» **Document segment**:
-----
Re: Problems with pg_locks explosion

From: Jeff Janes <jeff(dot)janes(at)gmail(dot)com>
To: Armand du Plessis <adp(at)bank(dot)io>
Cc: pgsql-performance <pgsql-performance(at)postgresql(dot)org>
Subject: Re: Problems with pg_locks explosion
Date: 2013-04-02 00:21:16
Message-ID: CAMkU=1x5Ff1DAYYknDpOyJhDrAUxvWxg+c73A42t3S_GDGpRng@mail.gmail.com
Views: Raw Message | Whole Thread | Download mbox | Resend email
Thread:
Lists: pgsql-performance

On Mon, Apr 1, 2013 at 3:35 PM, Armand du Plessis <adp(at)bank(dot)io> wrote:

> [Apologies, I first sent this to the incorrect list, postgres-admin, in
> the event you receive it twice]
>
> Hi there,
>
> I'm hoping someone on the list can shed some light on an issue I'm having
> with our Postgresql cluster. I'm literally tearing out my hair and don't
> have a deep enough understanding of Postgres to find the problem.
-----
» **Jobs**:
1. Could you express the rows starting at the line containing "Viewport: 2044px width, 1403px height." and ending at the line containing "[x=490, y=647]", both included, as a Markdown table with the columns Row number and Line? Leave out blank lines and the pictures.
2. Can you write the next part of the mailing-list post about the pg_locks explosion, picking up right after its last sentence?
The mailing-list post and the rows that come after it are unrelated to each other.

» **Dataset content**:
-----
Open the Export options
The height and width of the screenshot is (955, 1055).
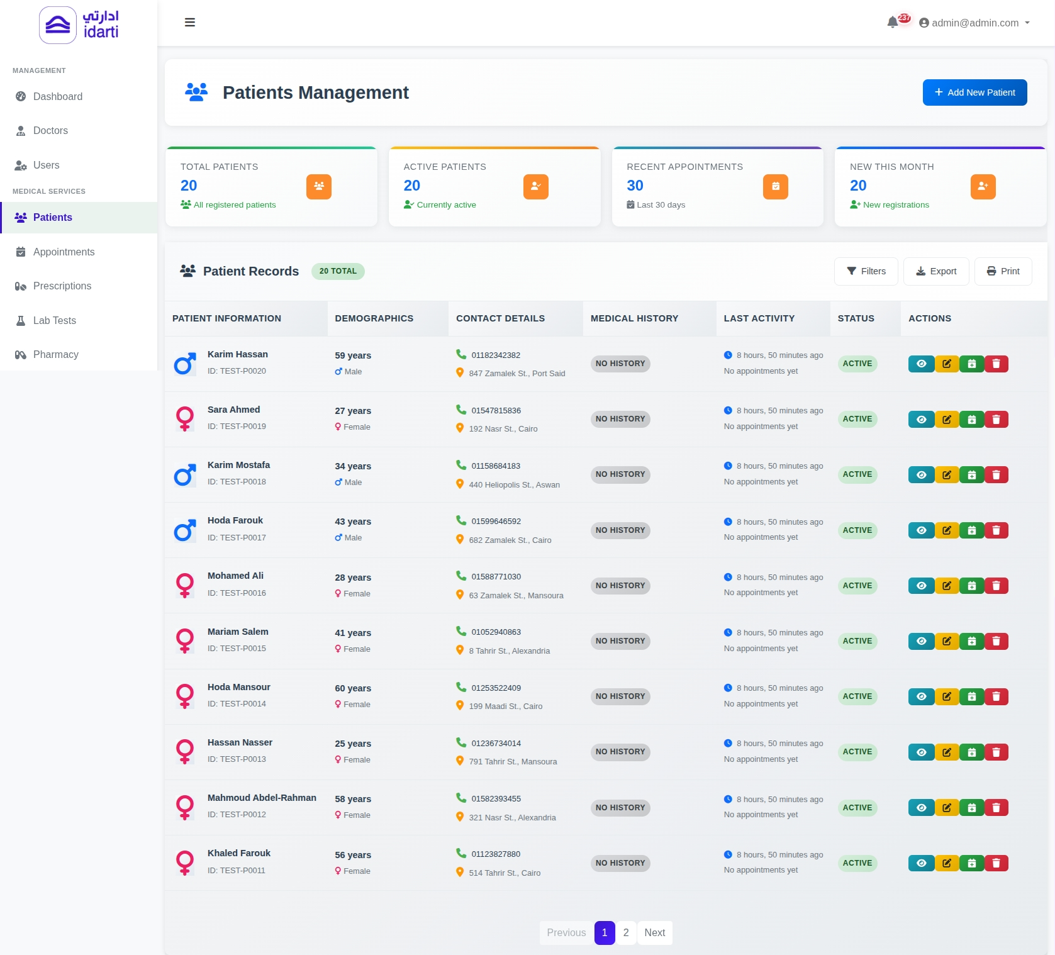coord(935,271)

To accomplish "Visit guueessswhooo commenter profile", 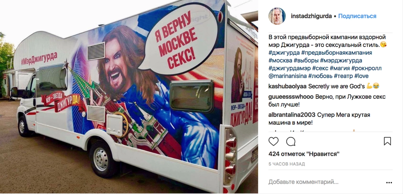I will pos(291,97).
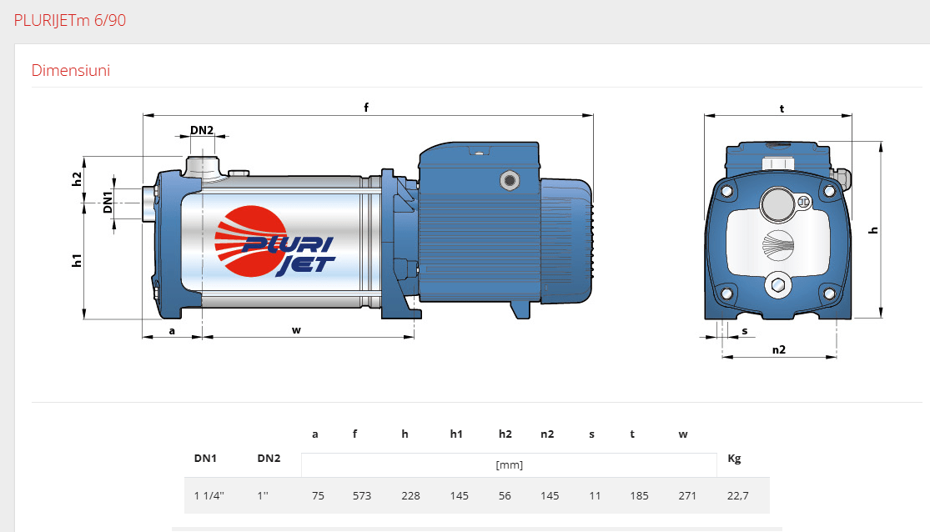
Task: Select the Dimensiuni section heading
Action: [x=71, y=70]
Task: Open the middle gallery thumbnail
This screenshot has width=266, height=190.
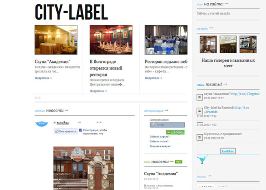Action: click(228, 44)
-----
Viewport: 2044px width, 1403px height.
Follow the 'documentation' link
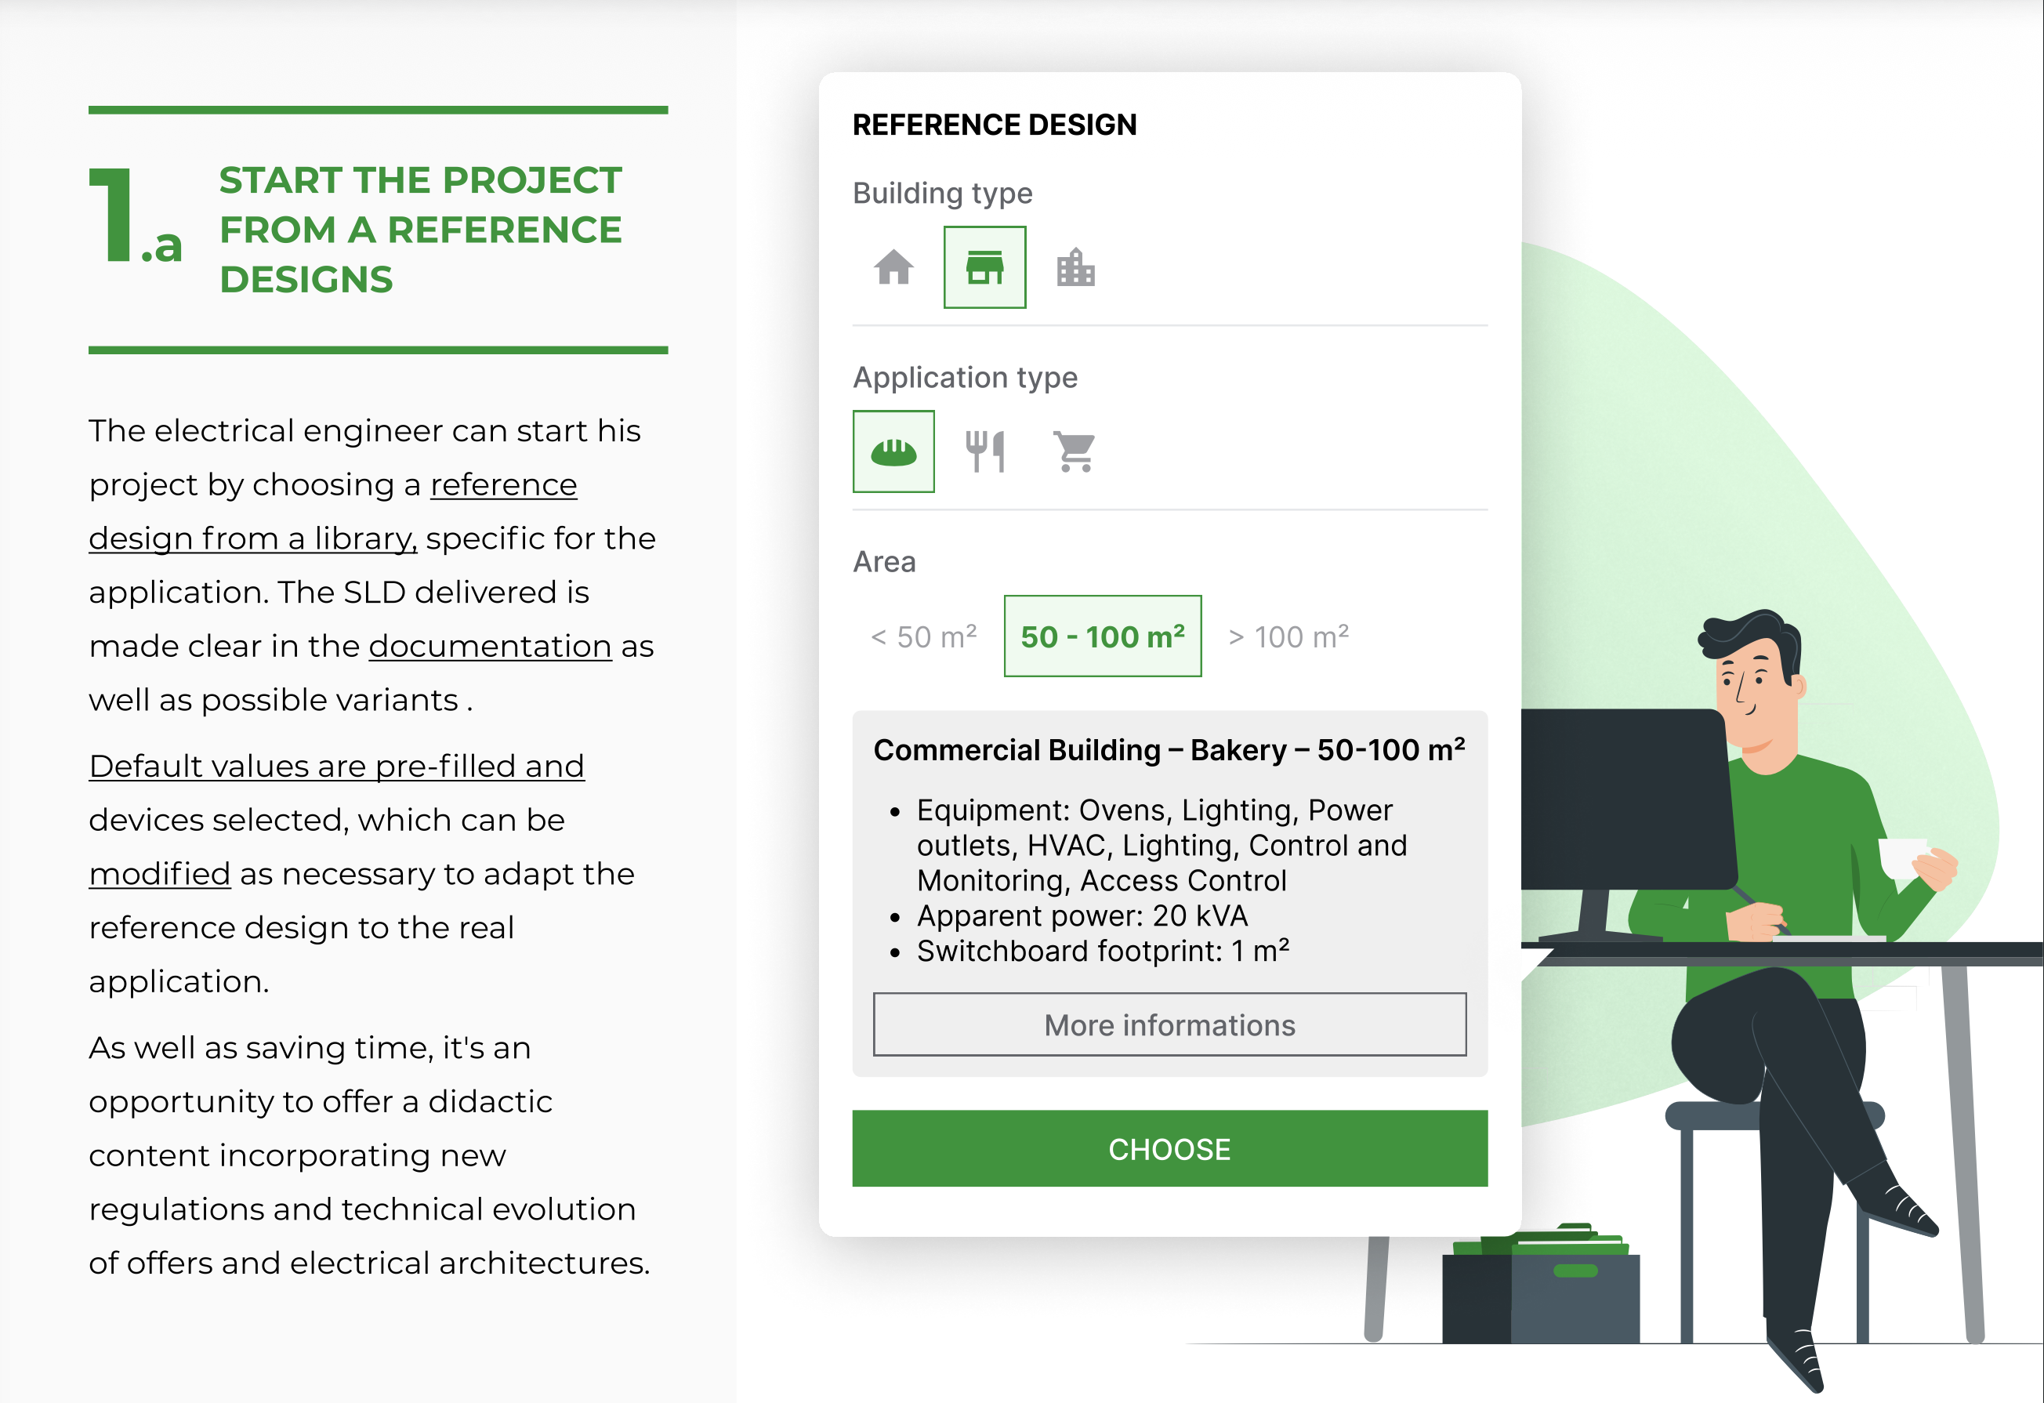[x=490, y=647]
-----
» **Results**:
1.
| Row number | Line |
|---|---|
| 1 | Viewport: 2044px width, 1403px height. |
| 2 | Follow the 'documentation' link |
| 3 | [x=490, y=647] |

2.
>
> What's happening is I had severe disk/io issues on our original Postgres
> cluster (9.0.8)
>
and switched to a new instance with a RAID-0 volume array.
>

What was the old instance IO? Did you do IO benchmarking on both?

> The machine's CPU usage would hover around 30% and our database would run
> lightning fast with pg_locks hovering between 100-200.
>
> Within a few seconds something would trigger a massive increase in
> pg_locks so that it suddenly shoots up to 4000-8000. At this point
> everything dies. Queries that usually take a few milliseconds takes minutes
> and everything is unresponsive until I restart postgres.
>

I think that pg_locks is pretty much a red herring. All it means is that
you have a lot more active connections than you used to. All active
connections are going to hold various locks, while most idle connections
(other than 'idle in transaction') connections will not hold any.

Although I doubt it will solve this particular problem, you should probably
use a connection pooler.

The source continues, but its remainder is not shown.